Published in final edited form as: Analyst. 2013 Oct 8;138(23):10.1039/c3an01658g. doi: 10.1039/c3an01658g

Dual Colorimetric and Luminescent Assay for Dipicolinate, a Biomarker of Bacterial Spores

Kasey J Clear a, Sarah Stroud a, Bradley D Smith a,
PMCID: PMC3841008  NIHMSID: NIHMS530640  PMID: 24106737

Abstract

A binary mixture of Tb3+ and pyrocatechol violet (PV) forms a 1:1 Tb3+/PV complex that can be used in a dye displacement assay. Addition of dipicolinate (DPA) to the Tb3+/DPA complex simultaneously produces a PV color change from blue to yellow and luminescence emission from the newly formed Tb3+/DPA complex.

Many endospore-forming bacteria produce infectious disease in animals and humans.1 For example, species of Bacillus and Clostridium genera are the causative agents of anthrax and tetanus, respectively.
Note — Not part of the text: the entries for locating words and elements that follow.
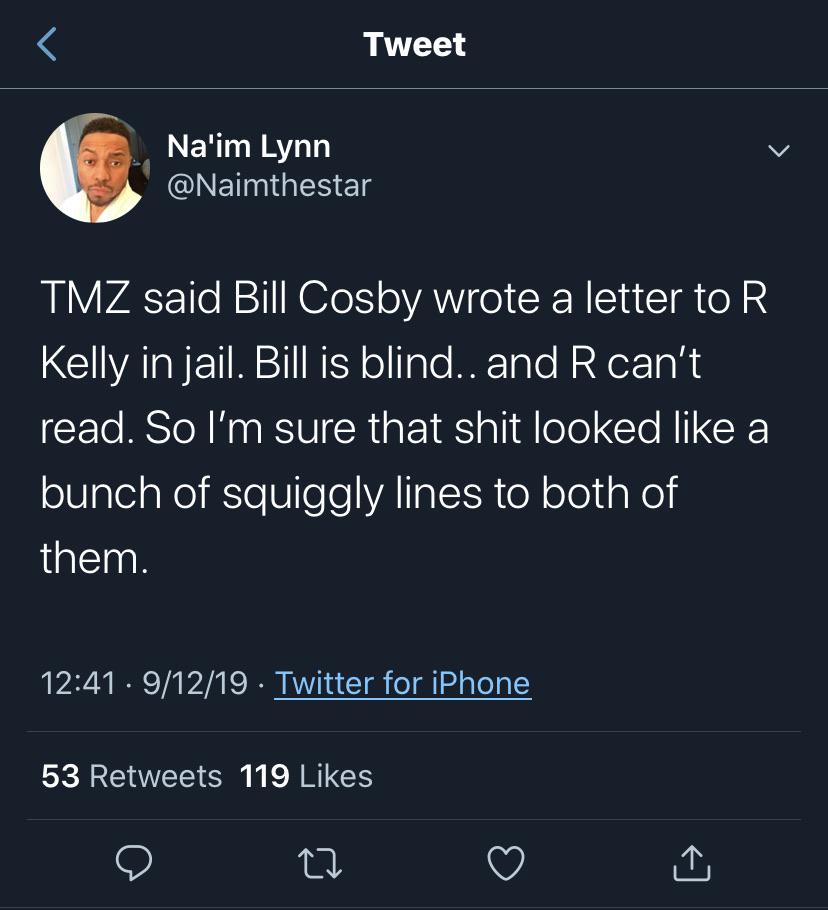Open the share tweet icon
This screenshot has width=828, height=910.
point(691,864)
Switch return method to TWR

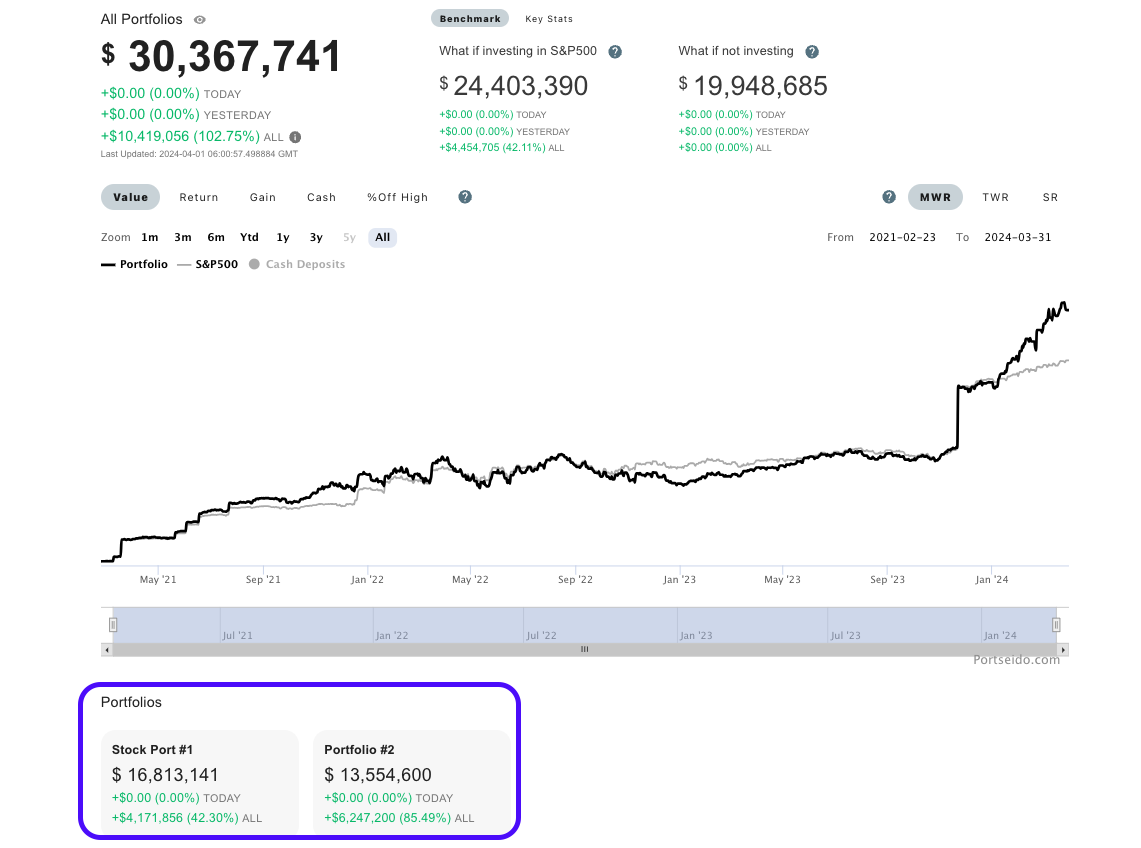tap(995, 197)
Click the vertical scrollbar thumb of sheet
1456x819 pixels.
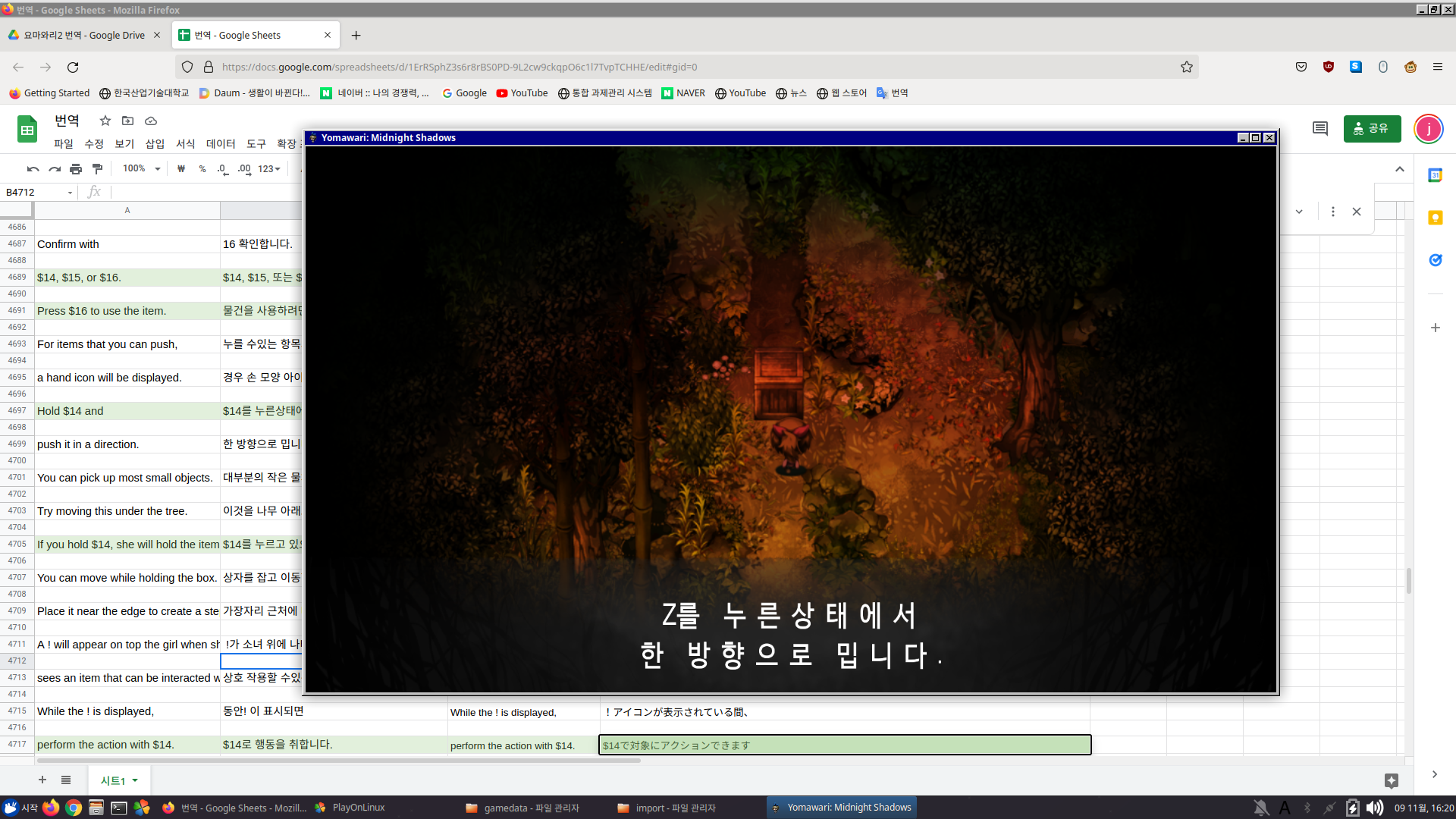[x=1408, y=580]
Endospores are fascinating examples of biological evolution, and they are endowed with a remarkable set of structural properties that allow them to survive for very long periods of time even under extreme conditions.2 The possibility of endospores being exploited as biological warfare agents is an ongoing national security concern, and there is an urgent need for new and improved methods of killing endospores.3 One way to find novel antibiotics is to screen chemical or photochemical libraries using a high throughput assay that identifies lead candidates for further testing and development.4 In the case of endospores, the classical method for determining antibiotic efficacy employs a 24 hour agar plating process to measure the number of viable colony forming units after treatment.1,5 This method consumes considerable resources and is difficult to develop into a high throughput assay. Alternative assays in the literature focus on the detection of biomarkers that are associated with endospores.6 One of the best known biomarkers is dipicolinate (DPA), a small molecular weight dianion that makes up approximately 5–15% of spore dry weight.7 Previous studies have demonstrated that DPA is released by dead endospores and that the amount of released DPA is a surrogate biomarker for degree of endospore death.8 Thus, we have initiated a project to develop a high throughput screening assay that reports the amount of DPA released by a treated sample of endospores. We expect that the assay will utilize multiwell plates with each microwell containing a separate population of treated endospores. Since the assay can be manipulated to generate reasonably high levels of DPA, the most important design feature is not DPA sensitivity but rather technical convenience. Here, we report our first advance in the project, namely, a dye displacement assay that produces a dual luminescent and colorimetric response to DPA.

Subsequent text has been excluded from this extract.